Press TV: Obviously, I don't expect you to name your source, but Richard Holbrooke is quoted here as saying "I never made such a deal. It would have been unethical and immoral."

Sacirbey: No, let me make sure. I have been very straight with the same picture for over a decade. My source was Ambassador Robert Frowick, at that time the head of the OSCE mission in Bosnia that was overseeing the elections. I have put this on the record, I think, at least 10 years ago.

Press TV: Would president Bill Clinton have been aware as well of this deal with Radovan Karadzic?

Sacirbey: Well, I am not sure of that. All I can tell you is that there was another deal that I think was much more serious and the consequences were much more grave and that was a deal that took place early in the summer of 1995.

That involved Richard Holbrooke and that involved Carl Bildt who, then, was the EU mediator and now is Sweden's Foreign Minister. It involved a French general who was the head of the military forces of the UN in Bosnia i.e. Bernard Janvier. It involved Yasushi Akashi who was the head UN civilian official. They, in effect, acquiesced, gave the green light to Milosevic, Mladic as well as Karadzic to take over the territory of Srebrenica but also Zepa and Gorazde.

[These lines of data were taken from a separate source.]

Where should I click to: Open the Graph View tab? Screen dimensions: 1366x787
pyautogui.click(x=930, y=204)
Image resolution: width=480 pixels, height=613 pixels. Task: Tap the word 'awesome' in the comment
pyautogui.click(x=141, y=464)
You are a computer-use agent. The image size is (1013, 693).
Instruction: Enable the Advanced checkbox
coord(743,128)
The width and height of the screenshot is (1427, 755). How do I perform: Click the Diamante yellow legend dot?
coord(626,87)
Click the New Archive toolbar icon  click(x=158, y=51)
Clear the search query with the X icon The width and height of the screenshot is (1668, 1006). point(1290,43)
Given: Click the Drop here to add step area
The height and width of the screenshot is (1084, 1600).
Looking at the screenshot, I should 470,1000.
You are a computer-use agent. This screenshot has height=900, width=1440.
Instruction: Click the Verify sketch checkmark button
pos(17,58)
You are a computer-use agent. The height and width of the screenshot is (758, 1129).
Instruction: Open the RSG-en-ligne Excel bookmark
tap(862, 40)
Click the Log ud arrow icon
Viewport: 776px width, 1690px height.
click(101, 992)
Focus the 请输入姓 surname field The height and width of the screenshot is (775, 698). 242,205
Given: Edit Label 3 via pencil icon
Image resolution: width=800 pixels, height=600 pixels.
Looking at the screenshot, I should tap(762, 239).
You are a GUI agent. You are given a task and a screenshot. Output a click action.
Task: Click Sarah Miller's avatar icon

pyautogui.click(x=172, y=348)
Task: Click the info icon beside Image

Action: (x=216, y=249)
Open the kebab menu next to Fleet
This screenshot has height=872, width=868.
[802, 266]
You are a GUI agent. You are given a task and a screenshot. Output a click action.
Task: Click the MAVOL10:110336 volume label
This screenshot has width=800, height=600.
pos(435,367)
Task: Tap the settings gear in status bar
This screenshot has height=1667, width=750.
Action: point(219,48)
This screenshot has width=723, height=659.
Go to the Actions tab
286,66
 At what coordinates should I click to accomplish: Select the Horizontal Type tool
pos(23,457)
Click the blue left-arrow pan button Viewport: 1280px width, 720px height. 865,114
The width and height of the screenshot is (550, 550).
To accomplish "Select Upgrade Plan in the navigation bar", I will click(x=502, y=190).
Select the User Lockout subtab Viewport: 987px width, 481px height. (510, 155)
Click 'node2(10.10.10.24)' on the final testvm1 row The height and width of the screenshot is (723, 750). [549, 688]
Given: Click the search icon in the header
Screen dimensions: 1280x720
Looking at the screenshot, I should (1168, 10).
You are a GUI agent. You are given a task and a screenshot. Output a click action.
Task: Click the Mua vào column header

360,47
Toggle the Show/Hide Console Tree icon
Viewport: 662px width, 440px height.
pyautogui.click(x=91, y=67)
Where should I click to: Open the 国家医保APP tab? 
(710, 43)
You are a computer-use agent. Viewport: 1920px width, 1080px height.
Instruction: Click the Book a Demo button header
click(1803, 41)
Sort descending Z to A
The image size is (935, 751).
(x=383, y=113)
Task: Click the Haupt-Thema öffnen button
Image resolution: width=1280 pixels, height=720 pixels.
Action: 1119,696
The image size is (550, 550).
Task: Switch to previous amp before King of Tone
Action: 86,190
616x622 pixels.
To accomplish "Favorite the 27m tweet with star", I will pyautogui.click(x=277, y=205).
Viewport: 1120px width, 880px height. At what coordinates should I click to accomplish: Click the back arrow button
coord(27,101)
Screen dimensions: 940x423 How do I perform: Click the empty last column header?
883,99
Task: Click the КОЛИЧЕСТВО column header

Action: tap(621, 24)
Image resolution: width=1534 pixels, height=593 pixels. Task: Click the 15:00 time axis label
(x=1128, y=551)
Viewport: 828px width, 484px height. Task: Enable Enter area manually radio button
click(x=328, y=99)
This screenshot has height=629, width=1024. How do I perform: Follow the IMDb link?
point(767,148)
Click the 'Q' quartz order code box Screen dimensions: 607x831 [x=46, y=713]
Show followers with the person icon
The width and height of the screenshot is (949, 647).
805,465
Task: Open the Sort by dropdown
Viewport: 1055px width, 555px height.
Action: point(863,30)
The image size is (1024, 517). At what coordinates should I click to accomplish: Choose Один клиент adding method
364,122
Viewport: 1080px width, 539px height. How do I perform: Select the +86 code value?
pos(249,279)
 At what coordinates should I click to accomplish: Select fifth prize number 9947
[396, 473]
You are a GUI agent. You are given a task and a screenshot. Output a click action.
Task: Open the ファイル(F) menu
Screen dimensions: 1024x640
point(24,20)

At that time there was enormous pressure on us to trade these territories and to give, in effect, to Belgrade and the Bosnian Serbs what they wanted in return for them presumably during the peace talks what would end up being Dayton. We refused and as we resisted the green light was given to the Serbian forces to attack that enclave. Of course, I did not know about it.

I do not think anyone in my government knew about it and the result was 8000 people murdered. So the second deal probably is explained by the first deal. I suspect many people who were in the US administration at that time, even if they objected to making deals with Milosevic, Mladic and Karadzic, who all subsequently were indicted at that time, they clearly would not be very pleased if that information came out right now.

Press TV: The UN peacekeepers, of course, were watching the Srebrenica massacre in real time. Why do you think the Dayton agreement was so important to the United States that they would be willing to turn a blind eye to massacres like [the one in] Srebrenica. What is it about Dayton?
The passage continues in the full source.